If you were the Chairman of a firm that was spiralling into the deep doo doo why would you then sue it for £3.5 billion? Or even £3.4 billion, as in this case with Steinhof and Christo Wiese? What follows is, of course, entirely speculation, opinion only and my opinion to boot. But there’s an argument in favour of making sure there’s a seat at the table for the ex-Chairman:
Christo Wiese, former chairman of Steinhoff, is suing the retail conglomerate for £3.4bn over cash injections made in 2015 and 2016, piling further woe on a company still reeling from a major accounting scandal.
Mr Wiese’s Titan Group has launched the lawsuits in a bid to claw back some of the cash it invested in Steinhoff.
The first of the claims relates to a share purchase in 2016 which facilitated Steinhoff’s acquisition of US group Mattress Firm, and the second to Titan agreeing to take shares in Steinhoff in exchange for clothing retailer Pepkor in 2015. The total value of the claims is 59bn South African rand.
Steinhoff said it will “assess the claims and determine the appropriate course of action”.
Mr Wiese only stepped down from the chairman role at Steinhoff last December, when the company uncovered a €6bn (£5.3bn) accounting black hole, causing it to postpone publishing its results and its shares to collapse more than 90pc.
So, the company’s rapidly heading for the u-bend. Why compound the issue by suing it? The former Chairman might be expected to take some responsibility for what happened on his watch after all, no?
Again, this is speculative opinion, but the answer might be in the way that shareholders and creditors are treated in such exciting circumstances. Imagine that it does all indeed go kablooie. The shareholders are stuffed. That’s capitalism for ya, they get the profits in the good times and nothing in the bad. Lenders however are differently treated. There’s still some value inside the company, the constituent parts will be sold off for some sum.

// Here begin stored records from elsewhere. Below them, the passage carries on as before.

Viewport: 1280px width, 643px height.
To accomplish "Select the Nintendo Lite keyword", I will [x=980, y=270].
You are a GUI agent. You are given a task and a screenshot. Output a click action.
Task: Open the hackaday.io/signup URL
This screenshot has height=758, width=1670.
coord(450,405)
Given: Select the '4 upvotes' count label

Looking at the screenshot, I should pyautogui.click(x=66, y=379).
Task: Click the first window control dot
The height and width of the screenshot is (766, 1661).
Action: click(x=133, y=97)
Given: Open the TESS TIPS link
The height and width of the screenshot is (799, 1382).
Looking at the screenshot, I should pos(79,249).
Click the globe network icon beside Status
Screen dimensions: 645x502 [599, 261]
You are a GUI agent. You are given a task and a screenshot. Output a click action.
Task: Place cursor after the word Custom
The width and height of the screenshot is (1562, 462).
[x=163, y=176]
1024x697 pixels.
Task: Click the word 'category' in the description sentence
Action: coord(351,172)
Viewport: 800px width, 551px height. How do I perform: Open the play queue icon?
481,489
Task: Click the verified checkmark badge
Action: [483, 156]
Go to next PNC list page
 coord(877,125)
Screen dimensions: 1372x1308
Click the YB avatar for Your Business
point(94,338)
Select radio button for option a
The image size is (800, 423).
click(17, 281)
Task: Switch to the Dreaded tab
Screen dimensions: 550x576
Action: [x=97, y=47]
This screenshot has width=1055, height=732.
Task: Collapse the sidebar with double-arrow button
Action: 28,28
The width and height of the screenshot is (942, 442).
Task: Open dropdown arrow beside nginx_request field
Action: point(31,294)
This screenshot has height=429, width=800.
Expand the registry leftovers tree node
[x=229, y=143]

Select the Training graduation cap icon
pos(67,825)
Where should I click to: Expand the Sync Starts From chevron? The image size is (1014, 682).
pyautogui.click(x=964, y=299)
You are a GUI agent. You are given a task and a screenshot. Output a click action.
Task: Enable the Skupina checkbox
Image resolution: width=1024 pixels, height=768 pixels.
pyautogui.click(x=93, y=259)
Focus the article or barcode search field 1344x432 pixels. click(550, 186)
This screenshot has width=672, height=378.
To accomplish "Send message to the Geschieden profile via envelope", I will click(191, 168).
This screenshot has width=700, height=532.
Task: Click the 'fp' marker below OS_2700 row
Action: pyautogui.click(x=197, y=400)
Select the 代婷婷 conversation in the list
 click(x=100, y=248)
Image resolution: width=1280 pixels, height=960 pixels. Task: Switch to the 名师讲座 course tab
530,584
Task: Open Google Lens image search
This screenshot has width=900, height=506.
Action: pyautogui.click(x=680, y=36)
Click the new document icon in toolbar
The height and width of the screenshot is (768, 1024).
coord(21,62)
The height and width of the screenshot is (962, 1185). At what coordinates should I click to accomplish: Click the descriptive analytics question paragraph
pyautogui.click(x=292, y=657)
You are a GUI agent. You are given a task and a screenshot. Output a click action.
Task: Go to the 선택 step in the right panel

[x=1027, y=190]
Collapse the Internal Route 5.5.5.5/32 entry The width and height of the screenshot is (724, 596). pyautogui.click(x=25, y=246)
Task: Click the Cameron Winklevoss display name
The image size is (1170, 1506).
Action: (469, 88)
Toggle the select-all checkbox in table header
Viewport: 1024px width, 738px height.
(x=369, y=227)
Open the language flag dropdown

To be crude about it, we look at the pile of debt, look at the value raised by flogging the bits, everyone who lent money takes a haircut and gets some cash back. Say there’s $10 billion outstanding, $5 billion raised for the parts, then everyone gets 50% of their lending and loses 50% of their lending.
Yes, it gets more complex. But the way this usually turns out is that instead of flogging off the bits in a firesale we parcel those bits up into a new company, free of all that debt. And all the lenders get converted from debt into equity and become the shareholders of the new company. The old shareholders are still out on their ear of course.
So, why would one of the old shareholders sue the company? That legal claim is now a debt of the company. Sure, it’s a contingent claim, it depends upon the success of the lawsuit. It’s not to be valued at 100%, not at all. But it does have some value. And thus it gains a seat at the creditors table as matters are thrashed out. Matters such as, well, which creditors get how much of the equity of the new company?
That is, one value of such a legal claim is that it converts old and soon to be – possibly – valueless equity into a claim upon some of the likely new and valuable equity. In my opinion of course.
A pretty neat trick if you can pull it off.
Why sue your ailing former corporation? Yes, that’s an easy one. To make sure you get yours first. Just like creditors of Radio Shack made damned sure it didn’t try to save itself with moves that would put some assets outside the purview of Bankruptcy Court.